三种有监督的机器学习（ML）分类算法：支持向量分类器（SVC）、K-近邻（K-NN）和线性判别分析（LDA）分类算法与从苏北盆地油田五（5）口选定油井中提取的九（9）个岩心样本数据集的 76 个数据点相结合，对生物扰动进行了划分。通过 p 分数和 f 分数进行特征选择，将相关特征的数量减少到 12 个中的 7 个。每个分类器都进行了模型训练和测试，其中 80% 的数据用于训练，其余 20% 用于测试。在模型训练过程中，通过网格搜索对 SVC 的超参数（C、Gamma 和核）和 K-NN 的超参数（K 值）进行了优化，以了解决策边界的最佳形式，从而提供最佳的生物扰动预测精度。结果帮助选择了优化的 SVC 超参数，如线性核、C-1000 和 Gamma 参数-0.10，使训练准确率达到 96.17%。优化的 KNN 分类器基于 K = 5 近邻，训练准确率为 73.28%。LDA 分类器的训练准确率为 67.36%，是本研究中表现最差的分类器。对每个分类器都进行了基于五重分层的进一步交叉验证，以确定模型在预测未见测试数据时的泛化和稳定性。各分类器的测试结果表明，SVC 是生物扰动指数的最佳预测器，准确率为 92.86%，其次是 K-NN 模型，准确率为 90.48%，然后是 LDA 分类器，测试准确率最低，为 76.2%。
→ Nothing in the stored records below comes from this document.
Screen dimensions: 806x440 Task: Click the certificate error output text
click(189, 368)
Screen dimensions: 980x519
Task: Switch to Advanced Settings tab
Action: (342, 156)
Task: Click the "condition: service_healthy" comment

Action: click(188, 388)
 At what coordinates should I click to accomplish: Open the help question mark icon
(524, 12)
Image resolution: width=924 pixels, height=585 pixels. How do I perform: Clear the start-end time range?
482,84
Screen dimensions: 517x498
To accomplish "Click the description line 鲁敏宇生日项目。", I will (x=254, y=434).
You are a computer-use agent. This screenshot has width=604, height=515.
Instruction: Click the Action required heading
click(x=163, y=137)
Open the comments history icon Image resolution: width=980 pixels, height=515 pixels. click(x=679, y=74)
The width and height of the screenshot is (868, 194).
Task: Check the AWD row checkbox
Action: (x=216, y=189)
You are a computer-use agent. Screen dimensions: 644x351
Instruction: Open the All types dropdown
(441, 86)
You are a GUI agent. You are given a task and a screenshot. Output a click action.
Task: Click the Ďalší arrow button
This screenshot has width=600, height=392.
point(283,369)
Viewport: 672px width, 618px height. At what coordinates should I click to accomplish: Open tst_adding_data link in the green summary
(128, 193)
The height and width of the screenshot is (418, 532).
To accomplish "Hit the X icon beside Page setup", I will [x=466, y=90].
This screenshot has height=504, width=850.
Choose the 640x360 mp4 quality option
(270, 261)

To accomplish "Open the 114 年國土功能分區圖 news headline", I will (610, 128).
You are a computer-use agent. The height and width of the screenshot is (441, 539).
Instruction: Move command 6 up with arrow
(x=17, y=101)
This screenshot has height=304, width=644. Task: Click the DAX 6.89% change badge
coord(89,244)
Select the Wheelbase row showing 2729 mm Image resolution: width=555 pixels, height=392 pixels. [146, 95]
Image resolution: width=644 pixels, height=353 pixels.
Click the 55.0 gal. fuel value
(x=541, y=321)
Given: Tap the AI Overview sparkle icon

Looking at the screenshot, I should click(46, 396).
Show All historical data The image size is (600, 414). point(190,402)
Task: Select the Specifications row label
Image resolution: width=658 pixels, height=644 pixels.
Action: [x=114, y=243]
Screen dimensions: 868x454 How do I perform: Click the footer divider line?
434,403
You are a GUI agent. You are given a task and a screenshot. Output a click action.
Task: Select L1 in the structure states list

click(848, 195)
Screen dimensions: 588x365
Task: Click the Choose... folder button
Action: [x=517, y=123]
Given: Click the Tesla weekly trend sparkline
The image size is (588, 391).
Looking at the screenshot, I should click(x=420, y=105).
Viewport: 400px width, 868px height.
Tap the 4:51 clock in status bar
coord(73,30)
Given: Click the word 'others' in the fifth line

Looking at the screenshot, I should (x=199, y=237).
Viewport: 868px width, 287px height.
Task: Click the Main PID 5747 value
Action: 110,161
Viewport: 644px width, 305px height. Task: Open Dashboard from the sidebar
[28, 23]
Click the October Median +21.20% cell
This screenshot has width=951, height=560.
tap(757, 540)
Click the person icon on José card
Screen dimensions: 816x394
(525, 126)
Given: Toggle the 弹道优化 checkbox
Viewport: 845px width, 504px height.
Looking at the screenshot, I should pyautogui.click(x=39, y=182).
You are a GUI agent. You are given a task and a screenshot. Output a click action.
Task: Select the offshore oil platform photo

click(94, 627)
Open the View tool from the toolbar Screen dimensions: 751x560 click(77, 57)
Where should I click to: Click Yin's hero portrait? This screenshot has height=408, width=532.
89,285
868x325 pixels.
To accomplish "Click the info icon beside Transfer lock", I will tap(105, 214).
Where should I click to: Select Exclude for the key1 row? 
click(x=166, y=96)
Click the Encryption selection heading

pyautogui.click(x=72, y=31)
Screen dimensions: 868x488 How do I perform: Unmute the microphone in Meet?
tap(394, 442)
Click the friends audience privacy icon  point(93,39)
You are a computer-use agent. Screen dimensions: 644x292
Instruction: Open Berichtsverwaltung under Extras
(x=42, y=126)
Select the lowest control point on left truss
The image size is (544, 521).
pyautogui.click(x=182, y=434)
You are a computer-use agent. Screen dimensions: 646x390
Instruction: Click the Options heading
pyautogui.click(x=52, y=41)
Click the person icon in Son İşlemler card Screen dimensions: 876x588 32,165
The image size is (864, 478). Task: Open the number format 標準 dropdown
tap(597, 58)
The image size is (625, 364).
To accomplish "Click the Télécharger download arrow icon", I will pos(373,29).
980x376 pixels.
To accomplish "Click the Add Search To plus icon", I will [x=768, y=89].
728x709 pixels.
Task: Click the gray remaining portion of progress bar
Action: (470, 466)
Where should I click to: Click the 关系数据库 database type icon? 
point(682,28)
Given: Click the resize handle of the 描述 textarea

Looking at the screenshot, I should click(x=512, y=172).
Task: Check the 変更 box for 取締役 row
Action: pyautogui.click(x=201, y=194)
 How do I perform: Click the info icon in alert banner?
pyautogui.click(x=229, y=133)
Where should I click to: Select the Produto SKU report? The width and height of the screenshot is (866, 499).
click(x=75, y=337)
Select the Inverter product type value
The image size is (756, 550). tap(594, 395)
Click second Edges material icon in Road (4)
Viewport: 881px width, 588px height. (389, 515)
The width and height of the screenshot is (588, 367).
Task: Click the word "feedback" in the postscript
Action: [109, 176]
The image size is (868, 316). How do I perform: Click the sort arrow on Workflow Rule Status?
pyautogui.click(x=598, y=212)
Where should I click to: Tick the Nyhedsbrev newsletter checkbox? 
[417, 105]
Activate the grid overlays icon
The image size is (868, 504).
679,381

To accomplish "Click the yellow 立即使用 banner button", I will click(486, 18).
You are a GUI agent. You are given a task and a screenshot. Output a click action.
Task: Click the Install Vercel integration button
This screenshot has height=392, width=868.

这项工作的结果表明，通过 ML 方法可以预测生物扰动，与油气行业使用的传统方法相比，这是一种更高效、更有效的岩石表征方法。

本文章由计算机程序翻译，如有差异，请以英文原文为准。

求助全文

约1分钟内获得全文求助全文

来源期刊

Earth Science Informatics COMPUTER SCIENCE, INTERDISCIPLINARY APPLICATIONS-GEOSCIENCES, MULTIDISCIPLINARY

CiteScore

4.60

自引率

3.60%

发文量

157

审稿时长

4.3 months

期刊介绍： The Earth Science Informatics [ESIN] journal aims at rapid publication of high-quality, current, cutting-edge, and provocative scientific work in the area of Earth Science Informatics as it relates to Earth systems science and space science. This includes articles on the application of formal and computational methods, computational Earth science, spatial and temporal analyses, and all aspects of computer applications to the acquisition, storage, processing, interchange, and visualization of data and information about the materials, properties, processes, features, and phenomena that occur at all scales and locations in the Earth system’s five components (atmosphere, hydrosphere, geosphere, biosphere, cryosphere) and in space (see "About this journal" for more detail). The quarterly journal publishes research, methodology, and software articles, as well as editorials, comments, and book and software reviews. Review articles of relevant findings, topics, and methodologies are also considered.